Season 0 is the debut collection curated with The Fabricant's Studio platform, where users can create virtual couture as NFTs with fashion brands and creatives.
The collection is being exhibited today during digital fashion house The Fabricant's guest editorship for Dezeen 15 – an online festival to celebrate Dezeen's 15th birthday.
As part of the event, The Fabricant's co-founder Amber Slooten discussed the company's manifesto for the future of digital fashion in a live interview with Dezeen editor-in-chief Marcus Fairs.
A total of 50 pieces by 50 individuals users of The Fabricant Studio were made for the Season 0 collection.
Each garment is one-off and minted as an NFT, meaning it is available to trade and wear in various environments in the metaverse – an emerging digital universe.
NFTs, or non-fungible tokens, are digital certificates that indicate the ownership and authenticity of digital assets. They are individually recorded or minted on a blockchain, allowing them to be bought, sold and collected.
In Season 0, each item of virtual clothing derives from one of six blank templates, or "master garments", created by different brands and creatives.
Alongside The Fabricant, these included fashion brands Dickies and Marques Almeida and digital designers Mengze Zheng, Idiat Shiole and Taskin Goec.
Users of the platform, they customised these master garments with their choice of 25 unique digital fabrics that were developed by The Fabricant exclusively for the platform.

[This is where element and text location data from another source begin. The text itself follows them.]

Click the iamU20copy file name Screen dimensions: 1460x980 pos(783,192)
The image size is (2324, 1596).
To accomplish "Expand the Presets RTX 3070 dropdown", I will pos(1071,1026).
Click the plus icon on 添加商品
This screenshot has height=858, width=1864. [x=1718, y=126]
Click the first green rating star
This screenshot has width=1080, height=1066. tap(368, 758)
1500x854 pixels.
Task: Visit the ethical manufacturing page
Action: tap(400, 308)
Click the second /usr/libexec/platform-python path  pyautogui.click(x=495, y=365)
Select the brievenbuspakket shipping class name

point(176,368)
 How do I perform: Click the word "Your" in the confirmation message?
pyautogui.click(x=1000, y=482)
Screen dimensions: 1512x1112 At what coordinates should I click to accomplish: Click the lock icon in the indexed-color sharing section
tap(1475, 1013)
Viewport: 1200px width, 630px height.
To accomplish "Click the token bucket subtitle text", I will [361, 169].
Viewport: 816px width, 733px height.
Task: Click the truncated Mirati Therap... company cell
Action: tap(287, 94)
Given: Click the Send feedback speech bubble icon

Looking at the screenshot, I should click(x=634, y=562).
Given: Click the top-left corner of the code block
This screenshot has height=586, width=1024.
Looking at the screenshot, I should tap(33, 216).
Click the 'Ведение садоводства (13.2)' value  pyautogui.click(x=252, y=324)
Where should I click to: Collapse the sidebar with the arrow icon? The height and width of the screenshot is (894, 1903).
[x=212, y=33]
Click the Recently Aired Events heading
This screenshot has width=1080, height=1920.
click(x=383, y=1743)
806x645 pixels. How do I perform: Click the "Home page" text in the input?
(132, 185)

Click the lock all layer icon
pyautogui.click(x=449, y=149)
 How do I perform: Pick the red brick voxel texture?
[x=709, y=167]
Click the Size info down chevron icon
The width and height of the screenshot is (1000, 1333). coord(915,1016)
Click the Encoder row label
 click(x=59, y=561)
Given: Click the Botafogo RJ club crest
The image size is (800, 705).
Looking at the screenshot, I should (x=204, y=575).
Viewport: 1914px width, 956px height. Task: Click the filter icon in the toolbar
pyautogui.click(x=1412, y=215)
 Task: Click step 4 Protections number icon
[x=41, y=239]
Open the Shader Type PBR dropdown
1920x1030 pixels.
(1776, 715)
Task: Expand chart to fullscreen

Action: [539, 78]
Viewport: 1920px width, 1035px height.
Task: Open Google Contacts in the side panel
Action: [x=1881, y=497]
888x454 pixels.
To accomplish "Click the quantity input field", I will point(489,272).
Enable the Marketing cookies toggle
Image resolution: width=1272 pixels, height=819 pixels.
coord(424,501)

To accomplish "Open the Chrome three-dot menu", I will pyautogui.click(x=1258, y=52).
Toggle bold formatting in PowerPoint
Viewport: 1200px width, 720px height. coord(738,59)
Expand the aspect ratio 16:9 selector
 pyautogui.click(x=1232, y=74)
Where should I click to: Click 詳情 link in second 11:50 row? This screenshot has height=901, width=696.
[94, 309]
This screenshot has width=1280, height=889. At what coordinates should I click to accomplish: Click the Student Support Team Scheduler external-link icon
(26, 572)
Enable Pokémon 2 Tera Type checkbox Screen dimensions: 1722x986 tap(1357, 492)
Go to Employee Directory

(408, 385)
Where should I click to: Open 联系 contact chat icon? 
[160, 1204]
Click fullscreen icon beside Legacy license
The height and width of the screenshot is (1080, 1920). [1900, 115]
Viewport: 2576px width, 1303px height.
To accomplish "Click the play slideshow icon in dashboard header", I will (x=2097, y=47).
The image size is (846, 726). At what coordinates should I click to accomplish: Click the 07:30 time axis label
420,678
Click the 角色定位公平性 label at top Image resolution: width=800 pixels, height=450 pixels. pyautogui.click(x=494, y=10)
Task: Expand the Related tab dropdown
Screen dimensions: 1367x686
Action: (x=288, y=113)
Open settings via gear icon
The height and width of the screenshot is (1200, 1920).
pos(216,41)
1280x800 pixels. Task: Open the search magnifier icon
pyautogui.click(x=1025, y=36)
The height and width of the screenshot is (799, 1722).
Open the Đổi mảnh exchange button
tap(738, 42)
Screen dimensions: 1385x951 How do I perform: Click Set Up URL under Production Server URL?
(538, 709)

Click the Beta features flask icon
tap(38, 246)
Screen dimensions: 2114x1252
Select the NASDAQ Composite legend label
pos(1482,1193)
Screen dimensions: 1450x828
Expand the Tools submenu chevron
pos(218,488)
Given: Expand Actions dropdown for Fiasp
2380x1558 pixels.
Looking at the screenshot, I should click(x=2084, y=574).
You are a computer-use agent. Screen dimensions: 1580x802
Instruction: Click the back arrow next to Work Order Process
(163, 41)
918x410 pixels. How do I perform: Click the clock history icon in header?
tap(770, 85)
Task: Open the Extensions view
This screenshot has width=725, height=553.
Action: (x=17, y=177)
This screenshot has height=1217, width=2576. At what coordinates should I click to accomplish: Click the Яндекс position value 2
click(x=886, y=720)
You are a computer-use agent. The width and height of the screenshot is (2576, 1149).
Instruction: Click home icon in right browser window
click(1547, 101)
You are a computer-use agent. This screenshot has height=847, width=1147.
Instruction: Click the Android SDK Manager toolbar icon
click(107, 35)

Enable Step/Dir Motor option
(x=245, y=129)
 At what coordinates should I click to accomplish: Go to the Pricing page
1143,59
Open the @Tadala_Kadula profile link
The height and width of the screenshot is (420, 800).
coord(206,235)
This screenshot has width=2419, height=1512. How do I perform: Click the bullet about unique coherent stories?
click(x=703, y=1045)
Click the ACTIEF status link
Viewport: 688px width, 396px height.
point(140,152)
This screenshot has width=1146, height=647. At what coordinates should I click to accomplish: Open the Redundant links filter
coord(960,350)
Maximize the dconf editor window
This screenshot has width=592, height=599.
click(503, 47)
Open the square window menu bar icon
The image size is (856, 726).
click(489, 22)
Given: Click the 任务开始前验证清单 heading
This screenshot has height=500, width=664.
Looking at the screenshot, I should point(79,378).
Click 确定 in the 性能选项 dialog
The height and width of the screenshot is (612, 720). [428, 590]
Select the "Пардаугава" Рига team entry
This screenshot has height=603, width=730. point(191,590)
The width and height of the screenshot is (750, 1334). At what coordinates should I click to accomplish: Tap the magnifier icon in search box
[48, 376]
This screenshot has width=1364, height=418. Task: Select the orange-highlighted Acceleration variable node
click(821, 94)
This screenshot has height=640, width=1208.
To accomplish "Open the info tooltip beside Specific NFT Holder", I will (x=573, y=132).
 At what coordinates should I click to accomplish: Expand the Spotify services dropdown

"The beauty of the 3D digital fashion world is there is no definitive iteration of a garment; looks can be remixed eternally and we expect to be inspired right back with other visual points of view on our collections," said The Fabricant.
"Each creator also comes with a different cultural perspective and we wanted this to be part of the platform from the get-go," it told Dezeen.
Workwear label Dickies master garment is called the Eisenhower Jacket, while Marques Almeida dropped a classic puffer jacket design into the platform.
A genderless robe called The Pluriform was The Fabricant's contribution to the collection.
Mengze Zheng, a digital fashion designer based in Beijing, designed a digital jacket called Gnosist, while Berlin-based designer Taskin Goec offered the Tario Dress, a garment that pays homage to couturiers of the 20th century.
The final template, named Gẹlẹ, was created by Nigerian designer Idiat Shiole. It draws on Shiole's Nigerian heritage, referencing Gẹlẹdẹ masks that honour the powers of women, female ancestors and goddesses.
To exhibit Season 0, The Fabricant has created a virtual fashion show using Unreal Engine – a real-time 3D creation tool for building real-time experiences developed by Epic Games.
Every garment minted in Season 0 will soon be open to bids in an auction during Flow Fest – an online event showcasing the various projects built on the Flow blockchain, such as The Fabricant Studio.
The Fabricant has created a virtual fashion show to exhibit Season 0
Other digital fashion collections launched by The Fabricant include the gender-fluid RenaiXance created with RTFKT and the Animator Overcoat, a piece of unisex virtual haute couture designed with Toni Maticevski that is decorated with claw-like spikes.
The Fabricant Studio's next season will launch on 30 November and be open for anyone to join, while new brands and creatives are invited to drop master garments.